Quite a number of factors have been identified to cause the development of Canine Hip Dysplasia. These include nutritional factors, genetic influences, and some hormones found in the milk of the mother. Other unidentified causative factors are probably also responsible. No single influence alone, nonetheless, can be blamed for hip dysplasia development. However, food intake restriction has been revealed to minimize the manifestation of the condition among genetically predisposed dogs.
Hip Dysplasia has been confirmed in 179 of the 200 recognized breeds, so instead of listing dogs that are prone to the debilitating disease, it’s easier to list the ones that are not.
According to an article by Pam Brink for Yahoo!,
Breeds rarely seen in the United States are the Ainu, Braque, Canadian Eskimo dog,all four Chien breeds, Belgian Griffon, the English Coonhound or the Norbottenspets. They are not listed as having hip dysplasia.

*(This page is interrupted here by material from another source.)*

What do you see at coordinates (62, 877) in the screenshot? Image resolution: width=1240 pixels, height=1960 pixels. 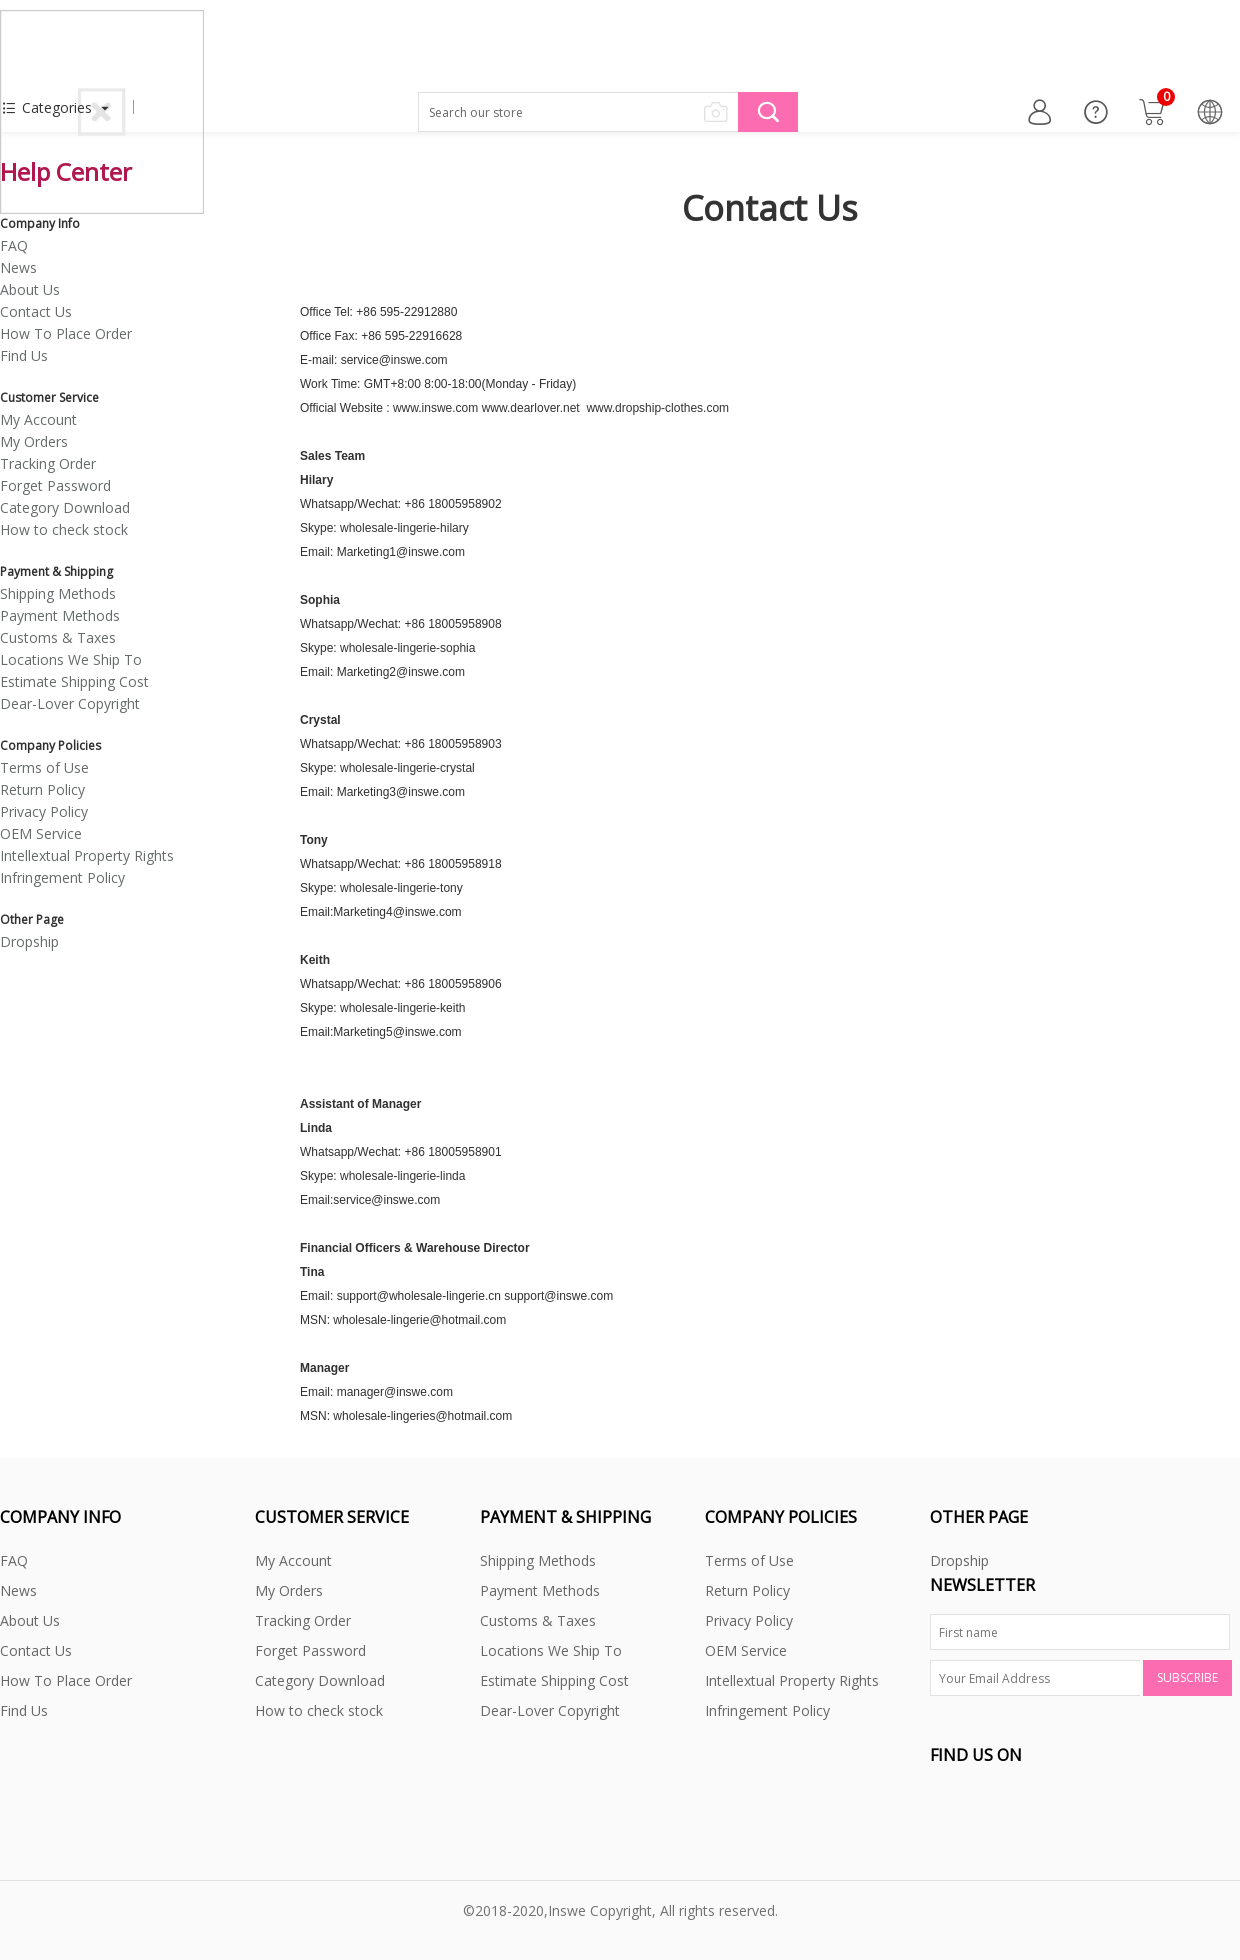 I see `Infringement Policy` at bounding box center [62, 877].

Of the better known breeds, Terriers do not seem to be as frequently affected. The Hairless or Rat terrier, Irish Terrier, Sealyham Terrier, Shropshire Terrier, and the Toy Fox Terrier have no documented case of hip dysplasia.

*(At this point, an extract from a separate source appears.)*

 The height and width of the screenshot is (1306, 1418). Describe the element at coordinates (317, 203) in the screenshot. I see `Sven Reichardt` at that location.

The well-known breeds that have had no incidence of hip dysplasia are the Chihuahua, Havanese, and Papillon. All are very small dogs.

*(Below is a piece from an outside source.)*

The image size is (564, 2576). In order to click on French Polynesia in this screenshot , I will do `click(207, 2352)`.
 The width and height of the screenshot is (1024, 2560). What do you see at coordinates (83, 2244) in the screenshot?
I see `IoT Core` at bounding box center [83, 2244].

Hip dysplasia is commonly diagnosed after signs of discomfort in the dog’s hind limbs are observed. Warning signs may include the animal’s difficulty or slowness in rising, limping on either one or both of the dog’s hind legs, reluctance to walk and play, or bunny-like hopping in the hind legs. Other means of diagnosis include performing a special maneuver to feel any laxity in the pet’s joint as well as by having the dog undergo several x-ray techniques such as the OFA or PennHIP views and the use of dorsolateral subluxation score. Only a veterinarian can officially diagnose hip dysplasia as the cause for your dog’s discomfort.
There are several different treatments used to treat Canine Hip Dysplasia. One of these is through medical treatment which is basically a means to manage the symptoms of arthritis. This can be by way of weight control, use of anti-inflammatory prescriptions, and then exercise adjustment. Another treatment option includes surgery which could either be performed at a young age or a procedure carried out on a dog with severely arthritic joints. While the former category is a preventative procedure designed to help keep osteoarthritis from developing in loose hips, the latter, however, is a salvage procedure aimed at giving relief to the discomfort related to arthritis.
Aside from these, treatments like Triple Pelvic Osteotomy (TPO), Juvenile Pubic Symphysiodesis, Femoral Head and Neck Osteotomy (FHO), and Total Hip Replacement (THO) can also be some of the other proven options used to treat the condition.